What Can I Prevent By Using Clinical Biochemistry?
Prevention of disease using clinical biochemistry is both by screens, to identify those at risk, and by interval assessments to prevent further disease progression.
The following, among other blood and non-blood tests, are screens used for identifying those at risk:
- Fasting glucose: For diabetes and the hemoglobin A1c to judge how severe it has been over the previous months when the screen is positive.
- Genetic screen for mutations: Such as the BRCA I and II, predict those at risk for ovarian, uterine, breast, and gastrointestinal cancers; CA-125 for ovarian cancer, carcinoma embryonic antigen (CEA) for other types of gynecological malignancies, and PSA for prostatic cancer.
- Blood tests for amyloid beta: Using spectrometry, to screen for those at risk for Alzheimer disease, even decades before any onset is suspected.
- In pregnancy: Amniotic fluid can be evaluated to determine lung maturity for a pre-term infant who may benefit from early delivery necessary due to maternal illness. Noninvasive prenatal testing (NIPT) can screen for Down syndrome and can even reveal the gender of a baby during pregnancy.

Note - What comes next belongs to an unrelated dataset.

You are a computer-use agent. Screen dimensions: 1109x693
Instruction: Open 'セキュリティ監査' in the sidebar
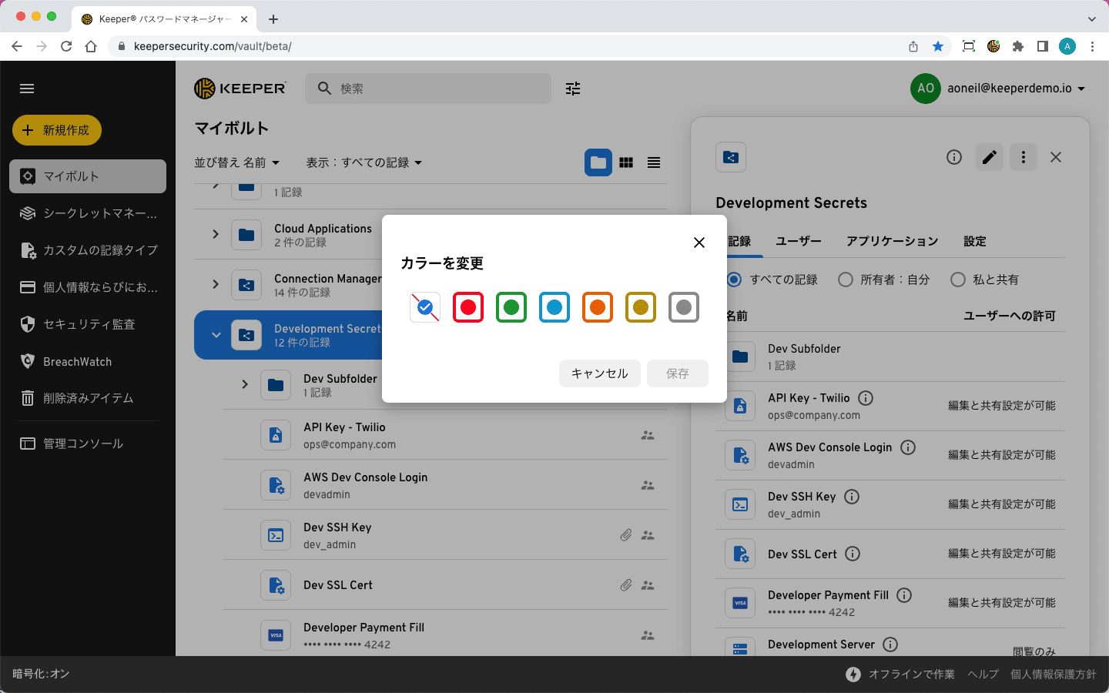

- Testing for allergens: Via ELISA and RAST testing is used to detect allergies, but can also screen those at risk for life-threatening anaphylactoid reactions.
- Biochemical identification of HPV in Pap smears: Can prevent pre-cancerous conditions (dysplasia) from progressing into cervical cancer.
- Antibody screens: Are useful both to prevent blood transfusion reactions and to indicate which patients may need immunizations to prevent specific contagious diseases. They are also used to confirm successful immunization or the need for boosters.
- Titers of blood concentrations: Can be used to screen for infectious diseases such as syphilis, but can also prevent further progress by alerting the physician when titers plateau or rise, indicating when treatment failure with one treatment modality calls for another.